▸ Your objective: Arrange the listing below as a Markdown table with the columns Row and Line, one numbered row per line, skipping blank lines. Leave the images out.

▸ The input:
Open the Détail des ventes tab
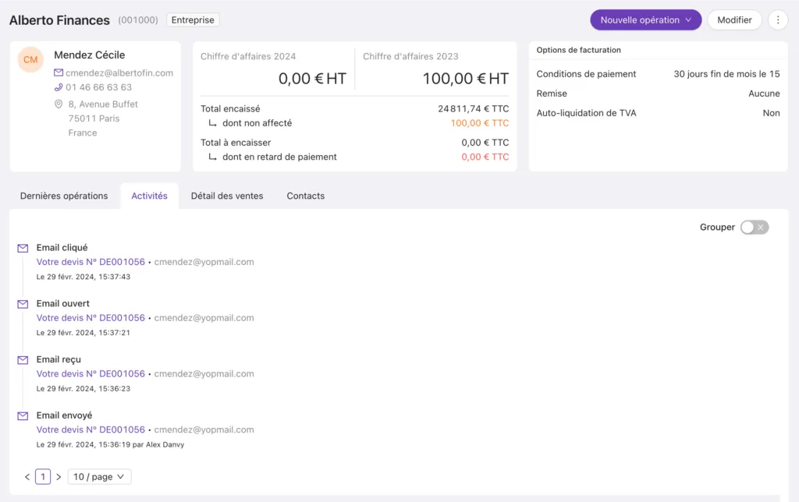 (227, 196)
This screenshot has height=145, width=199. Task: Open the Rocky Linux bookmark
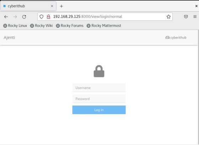(15, 26)
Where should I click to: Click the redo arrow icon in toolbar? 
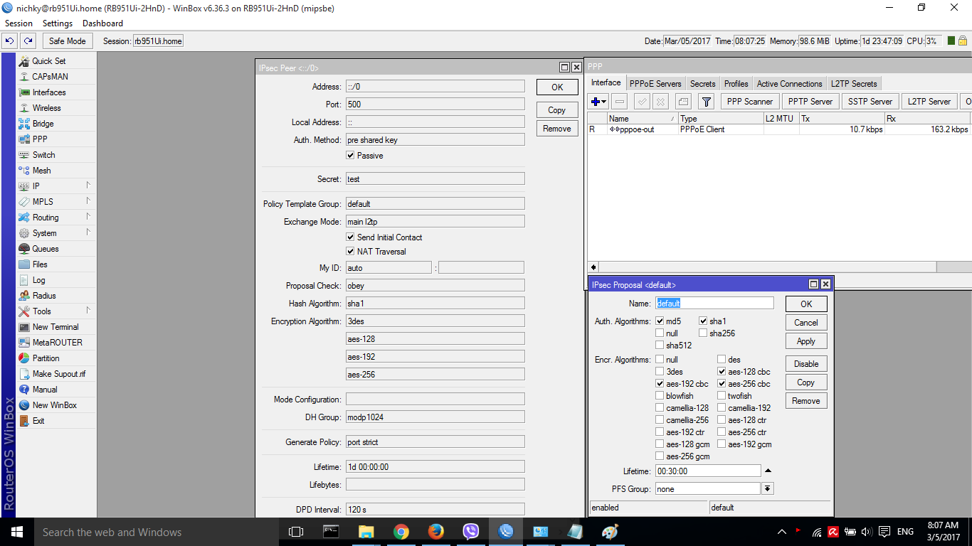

▸ Completed exercise:
| Row | Line |
|---|---|
| 1 | Open the Détail des ventes tab |
| 2 |  (227, 196) |
| 3 | This screenshot has height=145, width=199. Task: Open the Rocky Linux bookmark |
| 4 | (15, 26) |
| 5 | Where should I click to: Click the redo arrow icon in toolbar?  |